# EXERCISE INSTRUCTIONS
a - In the article on transnational repression, how many countries does Freedom House say have tried to silence people beyond their own borders in the last ten years?
b - Write the next few paragraphs of the article on transnational repression, starting after its last sentence.

# TEXT SEGMENT
□ □ □ □

Freedom of Expression

Irene Khan, Special Rapporteur for freedom of expression and opinion, briefs reporters at UN Headquarters. Credit: Manuel Elías/UN

Irene Khan, Special Rapporteur for freedom of expression and opinion, briefs reporters at UN Headquarters. Credit: Manuel Elías/UN

BRATISLAVA, Jul 19 2024 (IPS) – Rights groups have called for governments to do more to combat transnational repression as a series of recent reports show growing numbers of exiled journalists, political dissidents and rights defenders are being targeted by autocratic regimes in an attempt to silence them.


They say governments must do more to deal with the repression, which takes the form of online harassment, surveillance, enforced disappearances, physical attacks and sometimes even killings, to protect the safety of these people.

“We have seen an increase in transnational repression, tied into the rise in authoritarianism around the world in general. Generally, there is a growing awareness of this complex problem among host countries and a willingness to do something about it.

“But more work needs to be done in some areas and governments need to support exiled journalists and understand the vital importance of the work they do,” Fiona O’Brien, UK Bureau Director at Reporters Without Borders (RSF), told IPS.

The scale of the problem has been laid bare in a number of reports in recent months.

In February, rights group Freedom House released a report documenting scores of attacks, including assassinations, abductions and assaults, carried out by governments against people outside their borders in 2023.

Naming Russia, Cambodia, Myanmar, Turkmenistan and China as the biggest perpetrators, it also reported on the first known cases of transitional repression sanctioned by a number of governments, including the regimes of Cuba, the Democratic Republic of the Congo, El Salvador, Myanmar, Sierra Leone and Yemen.

The group said that 44 countries—more than a fifth of the world’s national governments—have attempted to silence dissidents, activists, political opponents and members of ethnic or religious minorities beyond their own borders in the last ten years, with 1,034 recorded direct, physical incidents of transnational repression.

Meanwhile, at the end of June, while presenting a report on transnational repression, the United Nations special rapporteur on freedom of opinion and expression, Irene Khan, raised concerns not just about increasing incidents of transnational repression, but host countries’ responses to it.

“Too often, states are either unwilling for political reasons or unable for lack of capacity or resources to protect and support journalists in exile. Journalists should not be treated as political pawns but as human beings in distress who, at great cost to themselves, are contributing to the realization of our human right to information,” Khan said.

Following the report, scores of governments issued a joint statement condemning the repression and committing to coordinated action to help people being targeted and to hold accountable those behind any attacks. But it did not spell out any specific measures that should be implemented to do this.

□ □ □ □

# DATA PROVIDED
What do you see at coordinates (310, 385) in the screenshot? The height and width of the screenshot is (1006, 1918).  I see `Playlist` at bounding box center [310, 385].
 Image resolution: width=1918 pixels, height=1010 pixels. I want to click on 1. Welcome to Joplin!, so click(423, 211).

□ □ □ □

# WRITTEN ANSWERS
a - 44 countries.

b -
Rights groups say that concrete steps must be taken by host governments to address the problem both in their own countries, and to confront those regimes perpetrating such acts.

Phil Lynch, Executive Director at the non-profit organisation International Service for Human Rights, said such action should involve host states not only providing comprehensive protection and support to those at risk of acts of transnational repression, but also measures, to undermine the capabilities of regimes to target people abroad.

He said host states must ensure they do not support or acquiesce in acts of transnational repression, such as through extradition or refoulement to states engaged in the persecution of human rights defenders; do not provide or export the tools or technologies of transnational repression, such as spyware and arms, to repressive states; must build awareness and law enforcement capabilities to respond to acts of transnational repression; and publicly denounce, investigate and pursue accountability for acts of transnational repression, including through sanctions and diplomatic repercussions.

“They should also prioritise human rights in foreign policy and relations both at bilateral and multilateral levels, adopting a principled and consistent approach to human rights in all situations, without selectivity and without discrimination,” he told IPS.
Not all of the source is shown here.